In the second study, the think-aloud and video procedure was used to record 17 subjects' thoughts during three experimental treadmill runs - a 70% VO2max economy run, a 4 km time trial and a set-pace run to fatigue (approximately 12 min duration) - in an effort to determine the thought styles associated with superior efficiency, optimal pacing and effective pain control. Heart rate and performance data were recorded during the trials; plasma lactate was sampled at the finish. Written self-report measures were also collected from the subjects before and after the experimental trials and the think-aloud and video-taping thought recording procedure was employed during the runs. Before the experimental runs subjects completed familiarisation trials and a VO2max test.
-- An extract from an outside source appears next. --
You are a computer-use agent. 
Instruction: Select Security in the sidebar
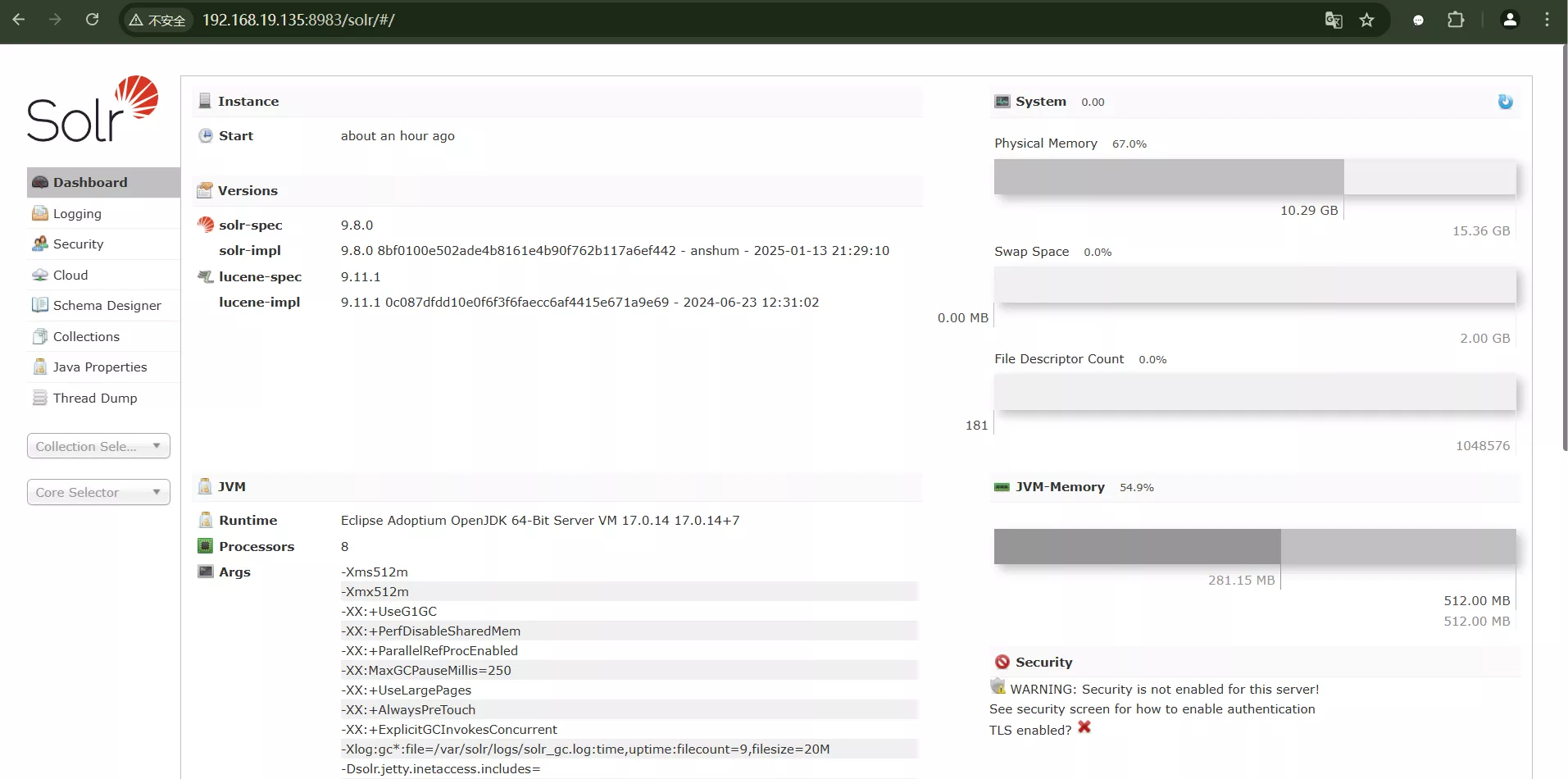78,244
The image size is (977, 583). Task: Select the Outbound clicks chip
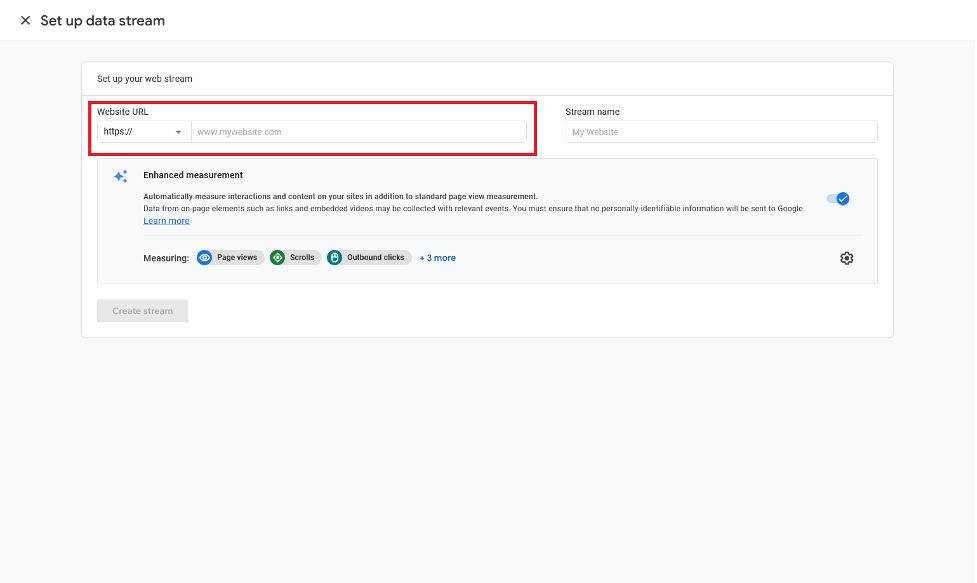point(369,257)
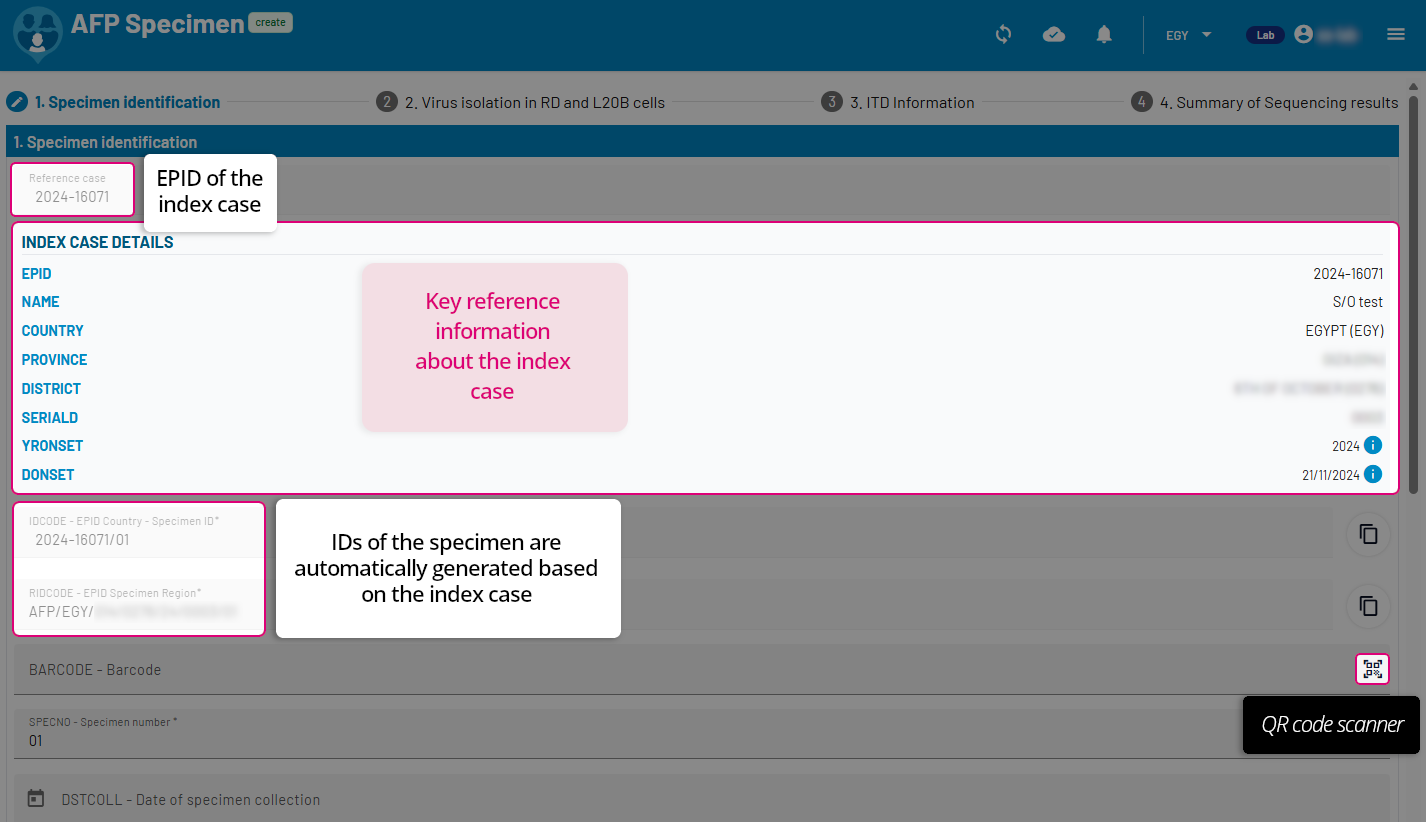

Subjects represented a range in VO2max (61.8 ± 10.0 ml.kg-1.min-1).
Using an inductive content analysis procedure, a specific thought categorisation system was developed from the thought recordings. Subjects' thoughts from the experimental trials were then coded as one of the 11 identified categories of thought. Statistical analyses were conducted to determine which types of thoughts were associated with superior performance and more favourable physiological responses during the three different format runs.
Clear styles of thought existed for the experimental runs. The economy run involved more dissociative thought than the other runs. Economical running was associated with relaxing or dissociative and meditative thought rather than attention to running technique, which was in fact associated with poorer economy. There were associations between thoughts during one stage and estimated %VO2max during latter stages, indicating a lag period before the physiological responses associated with a particular thought style become manifest during a run. Subjects could adjust the treadmill speed in the 4 km trial to complete the distance in the shortest possible time and consequently thought about their pacing more often during this run. No thought style emerged clearly to support effective pacing. Increased associative thought seemed inevitable in reaching maximal work capacity. The cognitive strategies of positive self-talk and goal setting were part of subjects' performance in the set-pace run where there was no other distance or time goal present.
The results suggest that the association/dissociation dichotomy is probably too simplistic to be of use in scientific studies of athletes' cognitions as there are distinct types of association and dissociation (e.g., meditative dissociation, distractive dissociation, active and passive association). Also, while it has been thought that the experience of the athlete largely determines cognitions during exercise, this study found that thought style is also specific to exercise intensity and the nature of the task (e.g., fixed or adjustable pace). Therefore, consideration of finer categories of thought along with the unique conditions under which thought content information is obtained may help reduce the incidence of apparently confusing findings in this area. It is suggested that in becoming elite, runners acquire a range of cognitive strategies which help in optimising different aspects of their training and competition performance.